Trump asked UK to bomb Iraq, disrupting Covid-19 planning, says former aide
Former US President Donald Trump asked the UK to join his country in a bombing campaign in Iraq in March 2020, a move which "disrupted" UK planning around the emerging Covid-19 threat, a former aide to UK Prime Minister Boris Johnson said on Wednesday.
Speaking to a British parliamentary committee, Dominic Cummings - a political strategist seen by many as masterminding the UK's departure from the European Union - said that meetings arranged on 12 March to discuss how the UK should respond to the growing threat of the coronavirus pandemic were undermined after "national security people" arrived at Downing Street and announced that "Trump wants us to join a bombing campaign in the Middle East tonight".
Cummings said the request from Trump had come in the wake of the killing of Iranian commander Qassem Soleimani in January 2020 and that national security staff had called for meetings throughout the day to deal with the request.
"So everything to do with Cobra that day on Covid was completely disrupted because you had these two parallel sets of meetings," Cummings told MPs, referring to the government meeting room used to deal with matters of national crisis.
"You had the national security people running in and out, talking about, 'Are we going to bomb the Middle East?', and we had the Covid meeting being delayed, trying to figure out, 'Are we going to do household quarantine?'"
He said an additional point of confusion had been created by Johnson's then-girlfriend Carrie Symonds, who had been upset by a report in the Times alleging that Johnson had "grown weary" of their household dog and wanted to rehome it.
"We had this completely insane situation in which part of the building saying, 'Are we going to bomb Iraq?', part of the building was arguing about whether or not we're going to do quarantine or not, and the Prime Minister has his girlfriend going crackers about something completely trivial," said Cummings.
'Lions led by donkeys'
In explosive testimony on Wednesday, Cummings said Johnson was recklessly insouciant in the early days of the crisis in February 2020, even volunteering to get infected with Covid-19 live on television to show there was nothing to fear.

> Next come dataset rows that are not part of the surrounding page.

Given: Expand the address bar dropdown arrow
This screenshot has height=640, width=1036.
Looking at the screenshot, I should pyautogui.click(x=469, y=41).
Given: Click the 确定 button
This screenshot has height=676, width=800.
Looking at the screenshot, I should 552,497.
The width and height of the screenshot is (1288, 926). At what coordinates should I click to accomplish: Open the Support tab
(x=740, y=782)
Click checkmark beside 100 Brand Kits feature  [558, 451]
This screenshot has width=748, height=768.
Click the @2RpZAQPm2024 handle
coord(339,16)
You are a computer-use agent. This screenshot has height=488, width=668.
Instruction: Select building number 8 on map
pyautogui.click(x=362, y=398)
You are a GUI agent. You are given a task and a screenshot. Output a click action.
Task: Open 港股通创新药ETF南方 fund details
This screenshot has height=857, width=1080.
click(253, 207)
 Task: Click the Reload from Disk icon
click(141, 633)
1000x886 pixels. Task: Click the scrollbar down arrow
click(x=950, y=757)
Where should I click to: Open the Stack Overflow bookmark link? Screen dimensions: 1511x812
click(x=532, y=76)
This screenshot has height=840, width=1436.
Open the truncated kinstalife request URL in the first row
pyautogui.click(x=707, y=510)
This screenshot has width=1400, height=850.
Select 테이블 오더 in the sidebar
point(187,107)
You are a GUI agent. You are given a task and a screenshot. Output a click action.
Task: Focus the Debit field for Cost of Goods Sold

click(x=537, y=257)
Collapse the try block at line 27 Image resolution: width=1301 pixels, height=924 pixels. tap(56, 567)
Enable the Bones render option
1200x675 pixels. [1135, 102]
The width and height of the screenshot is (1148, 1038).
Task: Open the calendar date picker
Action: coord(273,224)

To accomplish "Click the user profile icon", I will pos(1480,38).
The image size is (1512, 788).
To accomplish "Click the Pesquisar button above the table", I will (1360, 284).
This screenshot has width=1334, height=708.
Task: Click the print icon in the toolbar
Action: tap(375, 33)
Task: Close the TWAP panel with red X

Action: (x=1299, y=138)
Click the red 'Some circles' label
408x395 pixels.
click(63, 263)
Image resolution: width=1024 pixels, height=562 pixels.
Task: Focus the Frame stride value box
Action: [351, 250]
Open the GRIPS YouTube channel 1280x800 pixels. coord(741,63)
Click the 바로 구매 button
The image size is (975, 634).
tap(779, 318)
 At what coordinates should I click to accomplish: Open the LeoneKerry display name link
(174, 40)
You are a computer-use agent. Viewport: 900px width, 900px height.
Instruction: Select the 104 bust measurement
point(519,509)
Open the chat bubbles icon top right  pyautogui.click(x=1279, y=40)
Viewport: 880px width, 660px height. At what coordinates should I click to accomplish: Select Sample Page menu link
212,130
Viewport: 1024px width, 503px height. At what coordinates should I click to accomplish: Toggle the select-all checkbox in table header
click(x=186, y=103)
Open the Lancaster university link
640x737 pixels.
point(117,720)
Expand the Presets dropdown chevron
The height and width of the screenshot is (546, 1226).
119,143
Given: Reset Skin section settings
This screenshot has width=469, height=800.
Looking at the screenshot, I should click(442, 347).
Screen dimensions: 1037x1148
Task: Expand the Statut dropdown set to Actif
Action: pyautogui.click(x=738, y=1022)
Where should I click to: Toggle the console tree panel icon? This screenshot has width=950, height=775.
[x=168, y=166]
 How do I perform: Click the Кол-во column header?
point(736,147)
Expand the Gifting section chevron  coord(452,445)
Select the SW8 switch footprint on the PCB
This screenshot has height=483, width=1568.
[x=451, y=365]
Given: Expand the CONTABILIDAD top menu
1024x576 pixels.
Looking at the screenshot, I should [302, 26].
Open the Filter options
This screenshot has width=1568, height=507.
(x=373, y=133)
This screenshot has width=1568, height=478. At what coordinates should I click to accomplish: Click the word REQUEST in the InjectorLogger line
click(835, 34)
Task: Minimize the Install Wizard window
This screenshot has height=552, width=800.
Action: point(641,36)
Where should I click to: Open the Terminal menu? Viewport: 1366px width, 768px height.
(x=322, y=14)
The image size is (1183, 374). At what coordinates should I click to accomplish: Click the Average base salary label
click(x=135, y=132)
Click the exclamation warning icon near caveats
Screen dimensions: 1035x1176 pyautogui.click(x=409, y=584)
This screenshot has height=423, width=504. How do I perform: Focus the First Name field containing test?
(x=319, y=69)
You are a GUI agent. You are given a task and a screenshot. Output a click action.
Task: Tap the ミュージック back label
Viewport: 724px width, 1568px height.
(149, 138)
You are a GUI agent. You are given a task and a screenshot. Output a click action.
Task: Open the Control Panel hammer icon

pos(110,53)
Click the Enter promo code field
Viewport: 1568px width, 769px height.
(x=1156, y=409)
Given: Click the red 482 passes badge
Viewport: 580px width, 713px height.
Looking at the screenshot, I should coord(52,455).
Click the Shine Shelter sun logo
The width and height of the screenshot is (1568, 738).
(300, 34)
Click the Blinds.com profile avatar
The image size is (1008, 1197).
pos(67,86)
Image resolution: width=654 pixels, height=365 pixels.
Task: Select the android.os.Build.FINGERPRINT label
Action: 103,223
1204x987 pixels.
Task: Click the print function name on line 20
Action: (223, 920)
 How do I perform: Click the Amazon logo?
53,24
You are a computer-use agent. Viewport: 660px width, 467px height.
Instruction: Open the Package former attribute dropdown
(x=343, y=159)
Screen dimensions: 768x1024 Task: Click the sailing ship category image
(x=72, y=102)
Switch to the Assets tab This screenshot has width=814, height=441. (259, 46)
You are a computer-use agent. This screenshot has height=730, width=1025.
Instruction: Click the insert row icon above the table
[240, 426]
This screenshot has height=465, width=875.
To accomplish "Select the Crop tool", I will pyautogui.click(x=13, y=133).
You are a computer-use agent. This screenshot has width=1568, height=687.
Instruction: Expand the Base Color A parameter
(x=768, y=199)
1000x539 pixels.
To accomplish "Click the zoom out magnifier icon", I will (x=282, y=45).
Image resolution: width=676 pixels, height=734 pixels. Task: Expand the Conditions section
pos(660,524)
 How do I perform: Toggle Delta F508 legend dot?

But he said that even after nearly dying himself from the virus weeks later, the prime minister declined to learn from mistakes and ignored scientists' advice in September to introduce a second lockdown, leading to many more deaths over winter.
Covid-19 has claimed nearly 128,000 lives in the UK - the fifth-highest official death toll in the world and the highest in Europe.
"The truth is that senior ministers, senior officials, senior advisers like me fell disastrously short of the standards that the public has a right to expect of its government in a crisis," Cummings told a parliamentary committee.
He described political leadership during the crisis as "lions led by donkeys over and over again".
"When the public needed us most, the government failed," he said, apologising "to all the families of those who died unnecessarily".
Many political commentators framed Cummings as the power behind the throne after he was appointed chief adviser by Johnson when he became leader of the ruling Conservative Party in July 2019.
However, Cummings came under fire after he was accused of undermining the government's lockdown messaging early in the pandemic when he went on a lengthy cross-country journey with his family.